Collected data entries:
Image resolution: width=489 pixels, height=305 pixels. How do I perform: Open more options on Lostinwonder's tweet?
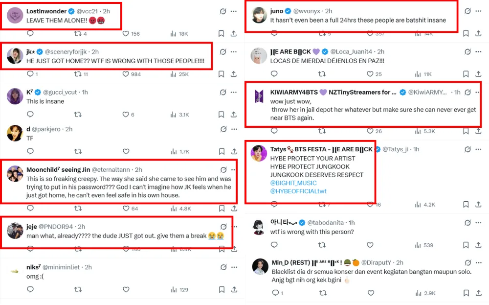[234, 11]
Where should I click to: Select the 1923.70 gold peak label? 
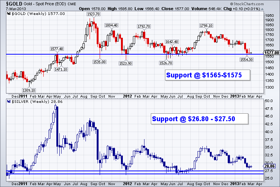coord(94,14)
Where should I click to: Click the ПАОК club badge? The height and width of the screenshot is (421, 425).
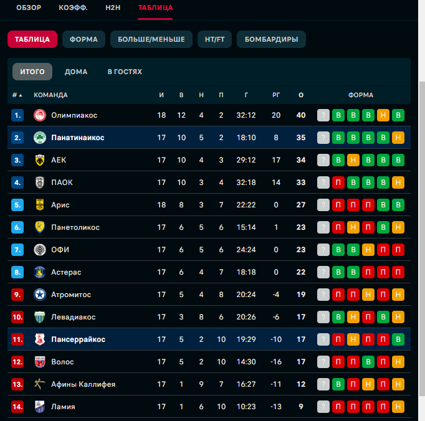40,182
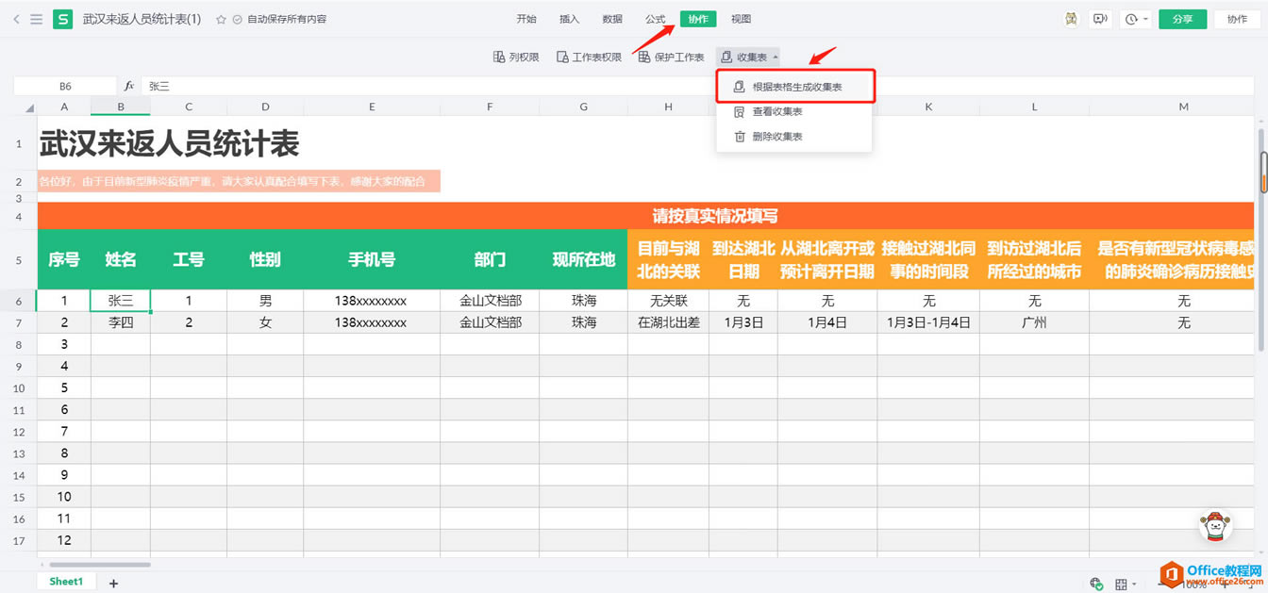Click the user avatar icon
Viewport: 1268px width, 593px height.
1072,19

...

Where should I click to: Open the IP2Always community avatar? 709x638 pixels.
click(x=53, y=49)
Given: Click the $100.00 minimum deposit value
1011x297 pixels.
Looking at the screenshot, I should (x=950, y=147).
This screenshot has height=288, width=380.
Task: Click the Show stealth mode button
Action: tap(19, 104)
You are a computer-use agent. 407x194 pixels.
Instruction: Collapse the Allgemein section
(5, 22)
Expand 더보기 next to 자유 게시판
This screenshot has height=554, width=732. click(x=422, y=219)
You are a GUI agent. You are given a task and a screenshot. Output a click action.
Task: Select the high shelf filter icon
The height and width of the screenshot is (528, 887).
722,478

## What to produce:
Return from the data every line that holds "agent".

## Output:
You are a computer-use agent. 407x194 pixels.
You are a GUI agent. You are given a task and a screenshot. Output a click action.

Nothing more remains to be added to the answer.